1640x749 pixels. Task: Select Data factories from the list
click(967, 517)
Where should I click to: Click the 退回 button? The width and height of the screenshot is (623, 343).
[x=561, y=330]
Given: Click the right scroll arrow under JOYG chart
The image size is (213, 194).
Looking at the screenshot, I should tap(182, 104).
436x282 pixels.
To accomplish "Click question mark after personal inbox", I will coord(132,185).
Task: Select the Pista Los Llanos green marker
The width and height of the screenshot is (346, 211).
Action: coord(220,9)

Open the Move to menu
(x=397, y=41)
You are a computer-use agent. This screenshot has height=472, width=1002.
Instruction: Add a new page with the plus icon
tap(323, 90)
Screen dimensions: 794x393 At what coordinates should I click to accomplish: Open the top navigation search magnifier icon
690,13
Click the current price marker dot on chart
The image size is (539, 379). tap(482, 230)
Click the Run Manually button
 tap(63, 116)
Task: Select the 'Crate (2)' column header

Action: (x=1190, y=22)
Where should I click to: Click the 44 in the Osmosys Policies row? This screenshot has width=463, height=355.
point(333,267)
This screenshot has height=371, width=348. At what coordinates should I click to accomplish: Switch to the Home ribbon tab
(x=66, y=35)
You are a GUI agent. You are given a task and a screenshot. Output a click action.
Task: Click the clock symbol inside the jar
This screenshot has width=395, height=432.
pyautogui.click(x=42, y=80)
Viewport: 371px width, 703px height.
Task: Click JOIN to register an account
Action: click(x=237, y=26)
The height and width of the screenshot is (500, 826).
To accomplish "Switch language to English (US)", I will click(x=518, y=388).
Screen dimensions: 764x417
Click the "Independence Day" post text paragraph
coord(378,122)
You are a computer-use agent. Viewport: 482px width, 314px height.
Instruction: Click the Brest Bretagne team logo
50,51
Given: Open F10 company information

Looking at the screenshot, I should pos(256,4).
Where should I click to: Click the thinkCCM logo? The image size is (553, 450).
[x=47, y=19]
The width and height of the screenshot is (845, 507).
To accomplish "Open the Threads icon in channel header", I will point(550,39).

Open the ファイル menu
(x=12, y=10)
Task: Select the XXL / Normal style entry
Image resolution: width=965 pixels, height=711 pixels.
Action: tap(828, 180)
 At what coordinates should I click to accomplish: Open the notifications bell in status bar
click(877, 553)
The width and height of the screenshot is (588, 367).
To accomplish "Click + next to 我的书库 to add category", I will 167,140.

————————

WORK TASK:
If a line in the entries contains "computer", copy it.

SOLUTION TO THE PROBLEM:
You are a computer-use agent. This screenshot has height=472, width=1002.
You are a computer-use agent. Viewport: 482px width, 314px height.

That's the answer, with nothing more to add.